A note from Morgan:
Thanks to the Pinsker Centre, I was across the pond this week lecturing on American Foreign Policy. I had the distinct honor of speaking to students and foreign policy experts alike at Oxford, Cambridge, and Durham Universities on the long-standing and powerful relationship between the United States and the United Kingdom, as well as our role in the era of Great Power Competition.
It is a time-honored tradition that when Americans go to the United Kingdom and give speeches, we must pay homage to Winston Churchill. This story starts in the Middle East during World War II, with the first Saudi King, who had a very long name but was known as Ibn Saud.
He was a deeply devout Muslim. Naturally, he disdained drinking and smoking and did not tolerate them in his presence. In February 1945, a historic meeting took place when U.S. President Franklin D. Roosevelt met with King Saud onboard a battleship in the Suez Canal. In 1945, Saudi Arabia had yet to exploit its oil wealth. It was an incredibly poor country at this point and no senior American leaders had even met the King yet.
This meeting was a turning point. It launched U.S. relations with the Arab world for much of the post-war era. Now, even though FDR was wheelchair-bound at this point, he was still a chain smoker who usually finished two packs of Camels a day. The meeting lasted several hours, and so he would have been craving one. But out of respect for King Saud and his wishes, FDR abstained from smoking or drinking in front of the King the entire meeting.
Three days later, Churchill met King Saud at a desert hotel. Winston made clear his position on the same matter right up front, telling the King: “I must point out that my rule of life prescribed as an absolutely sacred rite smoking cigars and also the drinking of alcohol before, after, and if need be, during all meals and in the intervals between them.” We sure could use Churchill’s boldness in the world today – and his cigars as well.
Churchill’s stance didn’t endear him to King Saud, and that wasn’t the only principled stance he took during the meeting. The other reason we should all admire Churchill is because he was an advocate for ensuring a home for the Jewish people as they were being slaughtered by the millions in Europe. And he made that clear in his meeting with Saud, hoping the King could support what would later become the state of Israel.

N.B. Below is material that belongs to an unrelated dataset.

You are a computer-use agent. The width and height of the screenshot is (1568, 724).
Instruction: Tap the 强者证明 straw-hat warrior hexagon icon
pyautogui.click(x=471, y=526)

The Saudi King answered that would be: “an act of treachery to the Prophet and all believing Muslims which would wipe out my honor and destroy my soul. I could not acquiesce in a compromise with Zionism much less take any initiative.”
That’s where we were in 1945. And that’s what you heard a lot of throughout the Middle East - for decades. That’s what I heard when I worked in Saudi Arabia and Iraq in the 2000s. But today, the Middle East I see is brighter and more optimistic than when I lived there.

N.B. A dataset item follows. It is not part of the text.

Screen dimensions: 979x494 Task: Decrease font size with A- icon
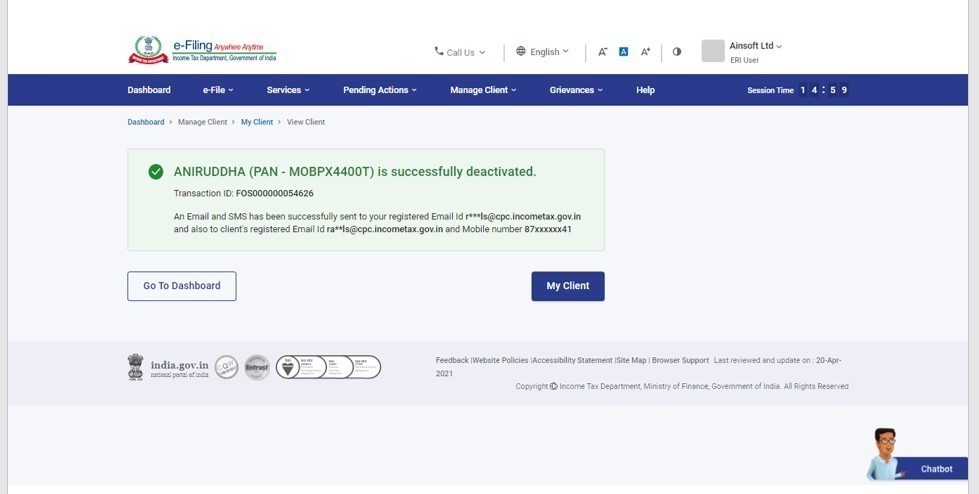(x=602, y=52)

Fast forward 75 years to 2020 and four Arab nations were making peace with Israel. These deals, collectively known as the Abraham Accords, were the first peace deals between Israel and Arab nations in 26 years.
I was enormously proud to be the only woman on the Abraham Accords team.
For the past several decades, there had been a strong idea taken for granted within the foreign policy community that peace between Israel and the Arab World was firmly linked to the resolution of the Israeli-Palestinian conflicts. That may have been true at one time, but it increasingly was not the case over the last decade.
In late 2016, then-Secretary of State John Kerry famously spoke to a large international forum and laid out what was the conventional thinking of the time, saying: “There will be no separate peace between Israel and the Arab World. I want to make that very clear to all of you. I’ve heard from several prominent politicians in Israel saying ‘Well, the Arab World is in a different place now, we just have to reach out to them, we have to work some things with the Arab World, and we’ll deal with the Palestinians [separately]. No, no, no, and no... There will be no advance and separate peace with the Arab World without the Palestinian Process and Palestinian Peace. Everyone needs to understand that.”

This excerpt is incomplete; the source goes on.